The ultra-conservative Washington Times ran an interesting item today on legal scholars’ take on Bush’s warrantless-search program. The piece, not surprisingly, gave pretty significant attention to the president’s defense, but did a pretty fair job highlighting GW’s Jonathan Turley’s perspective, including his belief that the controversy “is one of the most serious constitutional crises that we’ve ever faced in the country.”
But the Times included one law professor’s point of view that I had to read three times just to make sure I wasn’t seeing things.
But John C. Eastman, a law professor at Chapman University in California and director of the Claremont Institute Center for Constitutional Jurisprudence, said the covert program does not violate federal law.

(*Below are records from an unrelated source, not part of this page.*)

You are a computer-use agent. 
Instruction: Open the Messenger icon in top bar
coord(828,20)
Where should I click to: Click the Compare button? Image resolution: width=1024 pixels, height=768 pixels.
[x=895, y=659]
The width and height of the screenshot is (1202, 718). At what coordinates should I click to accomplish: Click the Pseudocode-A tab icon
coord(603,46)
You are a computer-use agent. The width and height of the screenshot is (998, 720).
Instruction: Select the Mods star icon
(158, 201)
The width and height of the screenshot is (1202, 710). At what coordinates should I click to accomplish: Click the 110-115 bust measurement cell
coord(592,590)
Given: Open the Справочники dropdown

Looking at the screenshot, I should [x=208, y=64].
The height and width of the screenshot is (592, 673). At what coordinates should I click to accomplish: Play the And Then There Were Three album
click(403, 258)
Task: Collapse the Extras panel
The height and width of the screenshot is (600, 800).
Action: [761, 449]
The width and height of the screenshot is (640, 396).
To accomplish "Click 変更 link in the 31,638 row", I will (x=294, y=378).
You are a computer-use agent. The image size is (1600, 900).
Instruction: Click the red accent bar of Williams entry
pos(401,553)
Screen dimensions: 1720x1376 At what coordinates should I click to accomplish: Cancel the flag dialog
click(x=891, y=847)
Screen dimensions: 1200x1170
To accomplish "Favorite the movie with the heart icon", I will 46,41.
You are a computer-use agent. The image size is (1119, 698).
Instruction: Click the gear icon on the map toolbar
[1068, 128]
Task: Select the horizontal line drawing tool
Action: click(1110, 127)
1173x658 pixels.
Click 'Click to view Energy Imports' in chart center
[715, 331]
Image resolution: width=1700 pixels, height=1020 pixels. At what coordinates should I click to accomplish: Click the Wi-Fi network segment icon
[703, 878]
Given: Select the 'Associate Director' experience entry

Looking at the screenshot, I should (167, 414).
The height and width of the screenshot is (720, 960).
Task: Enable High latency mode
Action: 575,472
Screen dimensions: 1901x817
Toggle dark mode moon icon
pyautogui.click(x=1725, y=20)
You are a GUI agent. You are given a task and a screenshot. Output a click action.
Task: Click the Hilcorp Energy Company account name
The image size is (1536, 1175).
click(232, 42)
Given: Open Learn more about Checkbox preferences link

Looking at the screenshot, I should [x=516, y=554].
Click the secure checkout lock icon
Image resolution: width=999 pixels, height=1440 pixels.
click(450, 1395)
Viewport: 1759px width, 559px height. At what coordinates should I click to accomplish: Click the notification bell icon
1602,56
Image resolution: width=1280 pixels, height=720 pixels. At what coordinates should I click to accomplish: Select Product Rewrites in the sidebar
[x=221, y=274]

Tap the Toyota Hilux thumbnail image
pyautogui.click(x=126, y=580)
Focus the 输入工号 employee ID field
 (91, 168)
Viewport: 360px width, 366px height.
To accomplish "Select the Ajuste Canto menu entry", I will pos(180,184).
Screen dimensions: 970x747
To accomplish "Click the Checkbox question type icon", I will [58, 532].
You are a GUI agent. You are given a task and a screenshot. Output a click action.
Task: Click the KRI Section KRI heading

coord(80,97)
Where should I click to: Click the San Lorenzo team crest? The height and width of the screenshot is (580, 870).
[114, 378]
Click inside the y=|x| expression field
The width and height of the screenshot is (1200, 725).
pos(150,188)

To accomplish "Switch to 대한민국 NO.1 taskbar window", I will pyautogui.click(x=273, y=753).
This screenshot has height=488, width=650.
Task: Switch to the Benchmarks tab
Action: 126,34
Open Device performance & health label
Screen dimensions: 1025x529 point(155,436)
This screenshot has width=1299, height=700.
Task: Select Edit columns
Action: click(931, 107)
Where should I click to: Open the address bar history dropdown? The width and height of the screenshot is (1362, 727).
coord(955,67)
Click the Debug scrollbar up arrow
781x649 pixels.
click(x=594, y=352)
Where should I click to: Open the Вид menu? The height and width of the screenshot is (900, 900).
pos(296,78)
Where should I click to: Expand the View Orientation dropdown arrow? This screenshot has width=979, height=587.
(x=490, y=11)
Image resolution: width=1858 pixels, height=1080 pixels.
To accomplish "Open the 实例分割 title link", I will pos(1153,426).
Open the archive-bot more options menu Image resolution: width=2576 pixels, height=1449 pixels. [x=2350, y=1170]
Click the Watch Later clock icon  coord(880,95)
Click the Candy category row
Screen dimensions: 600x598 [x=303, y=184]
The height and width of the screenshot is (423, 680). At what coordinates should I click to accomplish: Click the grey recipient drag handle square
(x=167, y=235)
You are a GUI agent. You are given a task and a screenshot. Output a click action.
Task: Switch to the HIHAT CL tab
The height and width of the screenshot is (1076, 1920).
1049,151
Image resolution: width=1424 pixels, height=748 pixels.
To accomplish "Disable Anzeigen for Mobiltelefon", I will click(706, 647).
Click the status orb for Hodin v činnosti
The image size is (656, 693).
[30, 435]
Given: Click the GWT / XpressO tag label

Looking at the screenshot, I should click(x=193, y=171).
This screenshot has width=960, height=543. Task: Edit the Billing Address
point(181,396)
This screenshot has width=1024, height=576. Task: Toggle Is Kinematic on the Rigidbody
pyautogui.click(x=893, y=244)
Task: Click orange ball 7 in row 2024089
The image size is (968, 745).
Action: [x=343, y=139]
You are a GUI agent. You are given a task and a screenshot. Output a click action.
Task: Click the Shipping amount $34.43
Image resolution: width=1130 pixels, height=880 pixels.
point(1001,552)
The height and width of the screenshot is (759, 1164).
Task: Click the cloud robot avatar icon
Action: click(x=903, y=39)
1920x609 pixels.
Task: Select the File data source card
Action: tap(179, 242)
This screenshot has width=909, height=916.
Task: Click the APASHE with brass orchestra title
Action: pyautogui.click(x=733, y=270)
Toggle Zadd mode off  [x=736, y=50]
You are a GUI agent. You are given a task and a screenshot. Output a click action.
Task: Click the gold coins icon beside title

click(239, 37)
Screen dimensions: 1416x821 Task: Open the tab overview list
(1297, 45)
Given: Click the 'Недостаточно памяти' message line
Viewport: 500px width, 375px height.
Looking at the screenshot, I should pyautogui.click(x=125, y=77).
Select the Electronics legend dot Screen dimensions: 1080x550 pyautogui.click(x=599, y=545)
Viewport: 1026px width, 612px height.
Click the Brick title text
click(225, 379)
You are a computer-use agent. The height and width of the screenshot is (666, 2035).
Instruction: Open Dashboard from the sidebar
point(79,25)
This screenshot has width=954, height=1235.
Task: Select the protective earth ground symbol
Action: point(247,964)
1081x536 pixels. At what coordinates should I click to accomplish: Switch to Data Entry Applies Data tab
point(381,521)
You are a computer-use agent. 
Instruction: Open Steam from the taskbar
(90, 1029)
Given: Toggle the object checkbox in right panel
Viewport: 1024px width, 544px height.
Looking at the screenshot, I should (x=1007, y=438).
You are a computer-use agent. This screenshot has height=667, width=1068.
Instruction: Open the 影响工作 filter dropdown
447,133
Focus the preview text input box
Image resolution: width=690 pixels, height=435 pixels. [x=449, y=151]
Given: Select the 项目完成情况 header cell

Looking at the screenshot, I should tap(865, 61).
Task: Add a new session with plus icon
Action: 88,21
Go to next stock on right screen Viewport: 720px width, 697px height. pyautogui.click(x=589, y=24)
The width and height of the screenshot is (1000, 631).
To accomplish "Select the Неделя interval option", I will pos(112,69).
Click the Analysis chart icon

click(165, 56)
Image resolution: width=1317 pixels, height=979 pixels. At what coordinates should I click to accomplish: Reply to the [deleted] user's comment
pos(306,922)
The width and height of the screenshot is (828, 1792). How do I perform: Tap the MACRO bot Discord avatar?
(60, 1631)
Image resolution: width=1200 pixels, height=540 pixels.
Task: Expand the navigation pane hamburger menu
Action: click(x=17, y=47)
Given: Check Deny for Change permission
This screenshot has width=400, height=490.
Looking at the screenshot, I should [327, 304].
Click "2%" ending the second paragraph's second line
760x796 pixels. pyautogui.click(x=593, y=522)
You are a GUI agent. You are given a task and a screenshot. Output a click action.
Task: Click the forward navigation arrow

“Even if Congress didn’t authorize wiretapping, and even if Congress specifically prohibited it, the fact that this is the exercising of the commander in chief’s executive power to thwart an attack on the United States makes it not just within the president’s constitutional authority, but … his constitutional responsibility,” he said. (emphasis added)
I realize that the Claremont Institute is a leading far-right think tank, so it’s inclined to support the White House line, but the director of its constitutional law program apparently believes that the president can take actions expressly prohibited by Congress. In fact, the president has to ignore specific prohibitions.
Remember in junior-high civics class when you learned that Congress writes the law and the president executes the law? That’s pre-9/11 thinking that helps the terrorists.
Fortunately, there are still some conservatives who refuse to go along with such a nonsensical approach.
Patriots to Restore Checks and Balances (PRCB) today called upon Congress to hold open, substantive oversight hearings examining the President’s authorization of the National Security Agency (NSA) to violate domestic surveillance requirements outlined in the Federal Intelligence Surveillance Act (FISA).
Former U.S. Rep. Bob Barr, chairman of PRCB, was joined by fellow conservatives Grover Norquist, president of Americans for Tax Reform (ATR); David Keene, chairman of the American Conservative Union; Paul Weyrich, chairman and CEO of the Free Congress Foundation and Alan Gottlieb, founder of the Second Amendment Foundation, in urging lawmakers to use NSA hearings to establish a solid foundation for restoring much needed constitutional checks and balances to intelligence law.
Of course, it’s worth remembering that they’re not the only conservatives with concerns. The Claremont Institute’s lawyers may see no limits on presidential power, but they’ve hardly convinced all of their colleagues on the right.